Le siège de HSBC à Hong-Kong, le 4 août, jour de la démission de son Directeur Général John Flint et d'une première annonce de 4000 suppressions de postes.
Le siège de HSBC à Hong-Kong, le 4 août, jour de la démission de son Directeur Général John Flint et d'une première annonce de 4000 suppressions de postes. Crédits : Laurel Chor - AFP

Pour HSBC ces 10000 suppressions de s’ajoutent au 4700 annoncées en août, au moment de la démission surprise de son Directeur Général John Flint. Selon le Financial Times qui cite une source anonyme, la banque évoque un recentrage sur l’Asie : « On se demande pourquoi nous avons autant de gens en Europe alors que nous avons des rendements à deux chiffres dans certaines parties de l'Asie », d'où proviennent 80 % de ses profits.

Cette restructuration représente à peine 6 % des 248 000 employés de la première banque britannique mais ils viennent s’ajouter à d’autres annonces cette année en UE. Selon l'AFP, 48 000 emplois seraient concernés dans environ 10 banques européennes. Parmi les établissements concernés : la Deutsche Bank, avec 18 000 suppressions annoncées en juillet - le plus grand plan social de son histoire, la Barclays qui annonce 3000 suppressions d'emplois, en France la Société Générale ou BNP Paribas qui supprime 20 % de ses effectifs sur le territoire national.
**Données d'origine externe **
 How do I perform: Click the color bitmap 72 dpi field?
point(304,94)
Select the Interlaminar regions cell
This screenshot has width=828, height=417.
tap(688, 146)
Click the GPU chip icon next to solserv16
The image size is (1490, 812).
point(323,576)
Les causes de ces restructurations sont diverses mais la politique européenne de taux directeurs bas ( taux négatifs à - 0,4 % puis - 0,5 % depuis 10 jours) est citée par l'italienne Unicredit, la suisse UBS, l’Allemande Kommerzbank comme une des facteurs d’affaiblissement des revenus bancaires. Dans le Monde il y a deux mois, le président d'une grande banque française expliquait devoir "s'adapter car la courbe de taux plate et l'abondance de liquidités rendent notre métier plus difficile". Dans son rapport annuel, HSBC France avait aussi explicitement pointé "des variations défavorables des marchés financiers et un environnement de taux bas". 
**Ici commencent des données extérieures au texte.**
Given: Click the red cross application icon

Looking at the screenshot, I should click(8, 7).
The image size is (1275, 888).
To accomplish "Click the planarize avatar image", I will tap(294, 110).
Pour certaines comme la Kommerzbank ou HSBC France, il s'agit de réduire les coûts liés aux activités de détail très exposées à la concurrence numérique. Pour d'autres, les activités touchées sont plus variées. Cette fois HSBC supprime des postes à hauts salaires, la jaonaise Nomura Holdings, envisageait en mars la suppression d’une centaine de postes de traders sur toute l’Europe. 

Pour l'instant HSBC n'a pas commenté les informations de la presse, peut-être y aura-t-il plus de détails lors de la publication de ses résultats trimestriels le 28 octobre.